There could be RF noise coming in on the utility power. I've had to keep clocks off the utility power because of extra glitching from the electrical noise on the power.
The batteries could be failing, and if the power fluctuates enough during the night, the panel could be having troubles.
Ground Fault Circuitry
An interfering signal could be coming into the panel through the ground fault circuitry. If all else fails to find the trouble, disconnect the ground fault input to the panel before deciding that the problem is the panel. MAKE SURE YOU RECONNECT THE GROUND FAULT DETECTION CIRCUIT AFTER TESTING IT
Building Ground Noise
Interfering electrical noise on the building ground could be inductively coupling to the wires, or riding in some other way from the building ground system.
An interfering electrical signal could be coming in on the trip wires for the booster panel.
High enough frequency interfering electrical signals have been known to capacitively couple past relay contacts.

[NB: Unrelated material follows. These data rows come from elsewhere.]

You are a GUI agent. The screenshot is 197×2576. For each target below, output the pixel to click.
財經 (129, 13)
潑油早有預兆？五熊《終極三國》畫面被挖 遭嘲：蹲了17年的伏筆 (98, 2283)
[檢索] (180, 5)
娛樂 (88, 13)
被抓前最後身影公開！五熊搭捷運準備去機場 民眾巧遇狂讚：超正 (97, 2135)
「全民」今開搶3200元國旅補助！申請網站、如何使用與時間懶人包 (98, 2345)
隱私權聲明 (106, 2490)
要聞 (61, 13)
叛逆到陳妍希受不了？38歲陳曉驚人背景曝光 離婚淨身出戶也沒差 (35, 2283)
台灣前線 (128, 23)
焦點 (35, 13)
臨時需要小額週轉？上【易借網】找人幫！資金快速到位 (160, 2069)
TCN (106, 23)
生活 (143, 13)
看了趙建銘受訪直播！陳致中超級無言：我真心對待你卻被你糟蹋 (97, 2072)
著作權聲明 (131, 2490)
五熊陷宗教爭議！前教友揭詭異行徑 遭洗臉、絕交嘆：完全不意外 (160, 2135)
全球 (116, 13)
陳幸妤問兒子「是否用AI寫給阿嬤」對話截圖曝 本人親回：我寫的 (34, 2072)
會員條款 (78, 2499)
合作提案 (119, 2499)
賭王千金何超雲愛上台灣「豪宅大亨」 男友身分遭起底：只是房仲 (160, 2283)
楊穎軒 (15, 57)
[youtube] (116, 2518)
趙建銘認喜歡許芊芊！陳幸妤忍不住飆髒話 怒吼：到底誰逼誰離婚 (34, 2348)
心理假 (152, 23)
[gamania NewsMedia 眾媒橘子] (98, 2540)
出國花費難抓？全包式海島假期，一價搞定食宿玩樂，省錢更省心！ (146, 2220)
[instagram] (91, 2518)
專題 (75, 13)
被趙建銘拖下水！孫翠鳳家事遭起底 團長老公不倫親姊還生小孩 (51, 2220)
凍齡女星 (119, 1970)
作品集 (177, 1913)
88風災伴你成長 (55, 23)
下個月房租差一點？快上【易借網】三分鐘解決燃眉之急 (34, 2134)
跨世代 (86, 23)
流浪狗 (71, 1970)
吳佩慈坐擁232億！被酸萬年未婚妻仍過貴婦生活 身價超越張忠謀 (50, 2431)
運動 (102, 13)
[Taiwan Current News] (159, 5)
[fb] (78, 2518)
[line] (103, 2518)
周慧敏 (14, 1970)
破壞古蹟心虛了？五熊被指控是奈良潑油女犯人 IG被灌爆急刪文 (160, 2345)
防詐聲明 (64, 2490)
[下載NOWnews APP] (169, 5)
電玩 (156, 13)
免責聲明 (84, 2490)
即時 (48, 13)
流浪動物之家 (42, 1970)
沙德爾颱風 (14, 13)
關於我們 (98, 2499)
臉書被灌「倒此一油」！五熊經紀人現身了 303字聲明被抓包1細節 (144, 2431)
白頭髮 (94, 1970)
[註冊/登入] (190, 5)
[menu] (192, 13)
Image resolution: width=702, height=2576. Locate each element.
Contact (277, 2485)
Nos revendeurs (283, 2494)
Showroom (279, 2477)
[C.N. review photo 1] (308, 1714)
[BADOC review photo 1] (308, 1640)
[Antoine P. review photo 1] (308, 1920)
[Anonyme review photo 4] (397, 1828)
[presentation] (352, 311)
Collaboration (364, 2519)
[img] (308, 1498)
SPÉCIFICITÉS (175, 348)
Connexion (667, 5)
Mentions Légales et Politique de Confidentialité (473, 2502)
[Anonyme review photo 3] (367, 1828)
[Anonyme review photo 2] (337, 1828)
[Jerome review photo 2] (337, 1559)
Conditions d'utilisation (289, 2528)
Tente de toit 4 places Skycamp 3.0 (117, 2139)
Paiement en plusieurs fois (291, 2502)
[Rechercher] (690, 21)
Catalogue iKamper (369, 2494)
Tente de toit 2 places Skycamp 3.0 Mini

Even suspect this as a source of the trouble until you prove that it isn't.
Signal could be riding in on the NAC wires, and just one, two, or three of them aren't quite enough to cause your repeated troubles on your booster panel. Disconnecting any one of them could stop the trouble, but when the fourth one is reconnected, the trouble starts again.
If any of the four stops the repeated trouble, then the interfering electrical noise could be coming in on all of them. It's just that all four have to be connected for the trouble to show up.
Aux Power Output
Even the aux power output wires could be carrying the interfering signals into the booster panel.
In most cases, if it's not a circuit trouble on the circuit board itself, the cause of the repeated trouble is outside interference coming into the panel.
Low Hanging Fruit
Do the easy and fast troubleshooting first. Perhaps you'll find the problem. If the troubleshooting is going nowhere, try something different. Remember, as you're doing the easy troubleshooting, you will also be learning more about the system, and as you progress to harder techniques, you'll be building on what you've learned.
The biggest part of all this is duplicating the trouble. Be able to reproduce the trouble and you'll be better able to follow the trouble to its cause or causes.
The interfering electrical noise could be anything from 50 or 60 HZ all the way up to 100 MHz. I've seen where both radio and TV stations get in there. In one case, an AM radio station transmitter was a couple of miles away, and did not cause a problem until one fall when there was an exceptional amount of rain, which reduced the resistance to the radio signal in nearby swamps. It actually was a simple fix, but I had to use an oscilloscope in order to verify that there was radio signal interference on the Notification Appliance Circuits (NAC).
Look for any commercial radio or TV tower within 3 miles of the Condo. Find out what station it is and contact the chief engineer. Find out if the station is doing anything different during those hours. Keep in mind that the radio or TV station is under no obligation to change how they're doing anything; if there is interference from the radio or TV station, it's really your problem. However, if the trouble is coming from their station, most chief engineers are willing to give you counseling to help you clear up your troubles.
Radio and TV stations do their testing in the wee hours of the morning; hours when they will interfere with the lest number of people listening to the station.
When troubleshooting, don't assume that the trouble is really coming from the circuit that gets disconnected. For instance, if the trouble stops when disconnecting both wires of NAC 1, check the panel by disconnecting all of the others, and then reconnect NAC 1. You might be surprised by the result. It could be that the problems accumulate and it takes all 4 circuits connected before the problem becomes apparent.
When troubleshooting, before doing anything, take lots of pictures so the wires can be replaced exactly where they came from.